Anna Vock, the trailblazing lesbian journalist and LGBT activist from Switzerland, passed away on this day in 1962.
One of the only known photographs of Anna Vock/”Mammina” (x).
Anna Vock was born on January 13, 1885 in Anglikon, Aargau. Little is known about her childhood or early life, but she made a name for herself in adulthood as one of the leading lesbian voices in LGBT community organizing and activism in Switzerland. Although lesbianism was not nearly as criminalized and monitored in the 20th century as gay men’s sexuality was, Anna frequently came under fire for her work in lesbian specific journalism. She was often followed by Swiss police and even arrested for a period.
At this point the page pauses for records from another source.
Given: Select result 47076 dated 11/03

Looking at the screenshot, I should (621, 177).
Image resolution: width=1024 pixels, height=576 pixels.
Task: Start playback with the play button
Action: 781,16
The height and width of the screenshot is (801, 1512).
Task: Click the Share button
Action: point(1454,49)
Her activism began with the underground lesbian organization Amiticia, which Anna found together with her friend Laura Thoma in 1931. The goal of the organization was to create an organized coalition of Swiss lesbians and reach out to those lesbians who did not live near the nation’s urban centers to let them know that they were not alone. Anna was the official secretary for Amiticia and oversaw its advertisement in the popular German lesbian magazine Garconne. The advertisement read, “Sisters of Lesbos, you too have a full right to love and its freedom.” Anna would also be the first lesbian to join the gay organization Excentric Zurich Club (EZC), resulting in other lesbians following her lead and their full integration into the organization.
One of the first editions of Der Kreis published without Anna’s pen name on the masthead was the December 1943 edition (x).
In 2014, a fictionalized film about the history of the organization titled Der Kreis/The Circle was released. Watch the trailer here!
Anna was also one of the first writers for Switzerland’s very first LGBT specific magazine, Der Kreis (The Circle, 1942-1967). She worked primarily in the women’s section of the magazine and in the personal ads, but eventually worked her way up to becoming the editor-in-chief and head publisher by 1933. Although Anna worked under the pen name “Mammina,” the tabloid magazines Sheinwerfer and Guggu unearthed her real name and published it along with her home address for the all the public to see. This resulted in her being fired from several jobs and being arrested on suspicion of “communist activity” and “acting as a pander” on account of Der Kreis’s personal ads.
Although Anna was eventually released from prison after a relatively short sentence, she never returned to her editing position at the magazine. When Karl Meir took over as editor-in-chief of Der Kreis in Anna’s stead in 1943, he published the “obituary,” “Farewell, Mammina. Your name will remain forever united to our cause in Switzerland. You prepared the ground on which we must build. Hopefully we will succeed.” The undeniably life-saving magazine Anna help found eventually outlived its creator, with Anna passing away on December 4, 1962 at the age of 77.